The Arizona Republic, by Richard Nilsen
In Hollywood, they have a phrase about production budgets: Is the money spent visible “on the screen?”
Ballet Arizona’s new Nutcracker cost the company $1.8 million, and you can see every penny up there on the stage.
In terms of sheer theatrical spectacle, The Nutcracker is a complete winner. It is one of those productions where, when the curtain rises, the audience applauds the scenery. Not just applause: hoots and whoops.
The overture begins with a digital animation projected on a scrim: We see the village from a bird’s-eye view. It moves, like a crane shot, to the magician Drosselmeier’s house, when the lighting behind the scrim shows him inside packing Christmas gifts. The mix of digital with good old-fashioned stagecraft sets the tone for what follows.
The Nutcracker, more than any other ballet, is more event than dance. Especially in America, where it has become a holiday tradition, it delights children with what is for many their first taste of theater. And it gives them lots of magic: snow falling, trees growing, mice fighting, cannon firing. It is to dance what Jurassic Park is to movies.

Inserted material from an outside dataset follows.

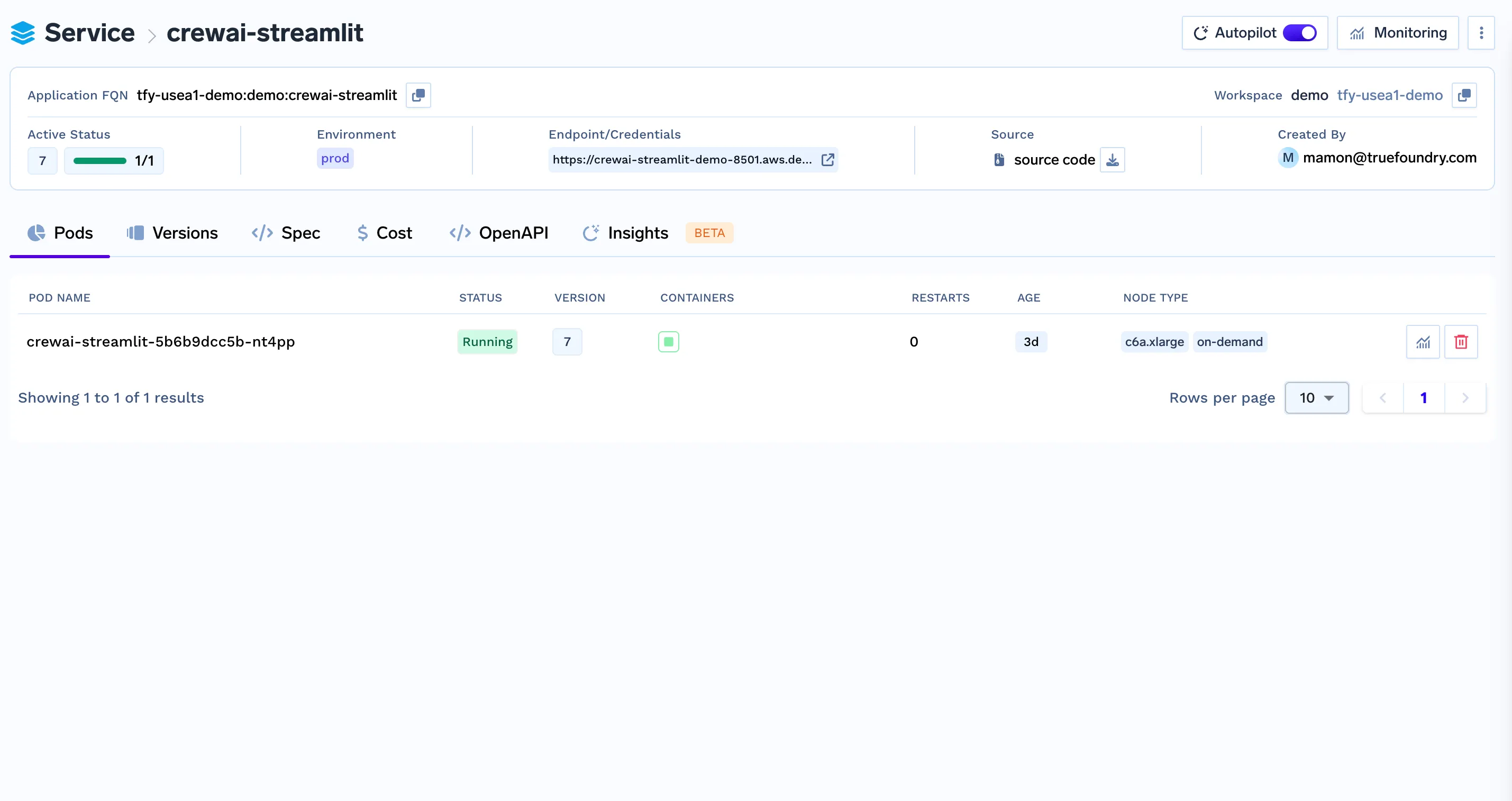Viewport: 1512px width, 801px height.
Task: Click the green container status square
Action: (669, 342)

And Ib Andersen’s new version gives the audience all that in spades. The evening is total delight.
Over and over, some coup de theatre leaves the audience gasping, as when the entire back of the stage drops away in a skein of floating red silk to reveal the Sugar Plum Fairy behind. Or the snow in which the Snow Angels dance – this time more blizzard than flurry.
The biggest change from the old production is the Battle with the Mouse Army. Last year, the whole thing was perfunctory at best. This year, with new costumes that turn the mice into 6-foot ratlike rodents, scurrying on all fours along the stage, the battle becomes a serious affair, and the climax of the first act.
Andersen is certainly right to focus so much attention on the theatricality of the ballet, because Nutcracker’s appeal is not to aficionados of dance, but to children.
So although there is some wonderful dancing, including a sensual Arabian Dance, owing as much to modern dance as to classical ballet, that brought screams of approval from the audience and the traditional pas de deux for the Sugar Plum Fairy and her Cavalier, it is the theater that reigns in this Nutcracker, not the dance.
Special praise must be sent to young Carly Booth as Clara. Unlike many young dancers in the part, she has genuine stage presence, and it showed, not just in her dancing, but in her gestures and facial expression.
There are some who may complain that some of the new production verges on vulgar – the twitching of the Mouse King as he dies, for instance – but it is these enlivening details that make the production so appealing to the kids: At intermission, there were kids running up and down the aisles on all fours in imitation of the mice. They loved it.